Concluding "What should happen when maintscripts fail to restart a service?"

classic Classic list List threaded Threaded
4 messages Options
Reply | Threaded
Open this post in threaded view
|

Concluding "What should happen when maintscripts fail to restart a service?"

Sean Whitton
tag 802501 + wontfix
user [hidden email]
usertag 802501 = normative stalled
thanks

Hello,

In #904558 I asked the T.C. for advice about how to move #802501
forward.  Their ultimate response was to recommend that a working group
of developers come up with some method, other than exiting nonzero, for
a maintscript to indicate that it failed to restart services.  Let me
take this opportunity to thank all those who were involved in #904558.

In this message, I seek to explain my understanding of what the closing
of T.C. bug #904558 means for debian-policy bug #802501, and those
merged with it.  Apologies for the length.  I wanted this general sort
of reasoning to be recorded somewhere for reference in future
discussions.

~ ~ ~

When the Policy Changes Process fails to establish consensus, we have a
few options.  If we think that consensus hasn't been established only
because no-one has volunteered to come up with an adequately detailed
response to the problem uncovered by the filing and discussion of the
bug, and the bug has been open for a while with no evidence of anyone
working on it, we (the Policy Editors) will often just close the bug.
We don't want such things to stick around, clogging up the list of open
issues in a way that's demotivating.  This is the 'obsolete' usertag.
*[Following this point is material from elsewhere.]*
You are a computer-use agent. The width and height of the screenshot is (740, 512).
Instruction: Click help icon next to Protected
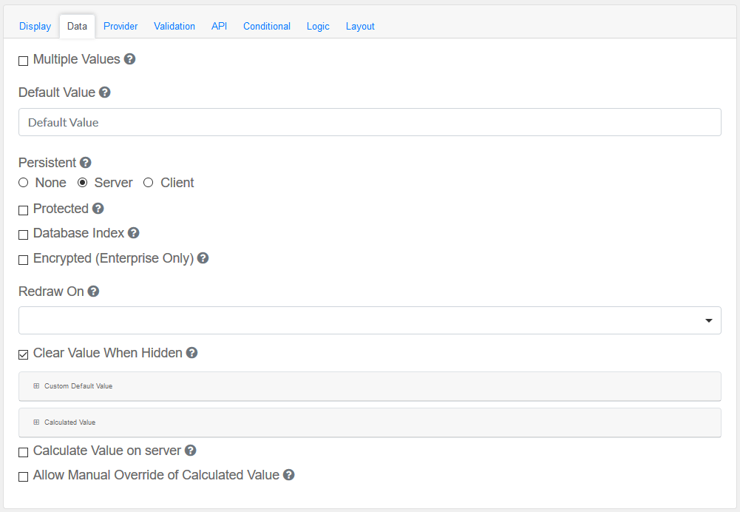(98, 209)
If we think that consensus hasn't been established because there are
good arguments on all sides, but we (the Policy Editors) additionally
think that argument to determine the very best solution is less
important right now than settling on one of the possible solutions
rather than remaining in further discussion, then we can refer the bug
to the T.C. to make a call between the competing options.  This was, I
think, the intended purpose of the 'ctte' usertag, but we haven't been
using it.

Finally, if we don't want to refer the bug to the T.C. -- generally
because it's not important enough -- but we think that closing the bug
would be counterproductive because someone else will just open a new bug
raising the same issue again at some near point in time, we can just
leave the bug open, as a kind of placeholder to hopefully reduce the
number of duplicate bugs filed.  I just added a 'stalled' usertag for
this case.

The 'obsolete', 'ctte' and 'stalled' usertags are meant to be used in
addition to the 'wontfix' tag.

~ ~ ~

In #904558, I did not ask the T.C. to rule on what maintscripts should
do when they fail to restart a service.  Rather, I asked them to weigh
in on the decision between the options described above, given that the
Policy Changes Process had failed to achieve consensus.  However, in the
message closing #904558, the T.C. indicated that they declined to issue
a ruling about what maintscripts should do when they fail to restart a
service.  So the second option described above, corresponding to the
'ctte' usertag, has been taken off the table.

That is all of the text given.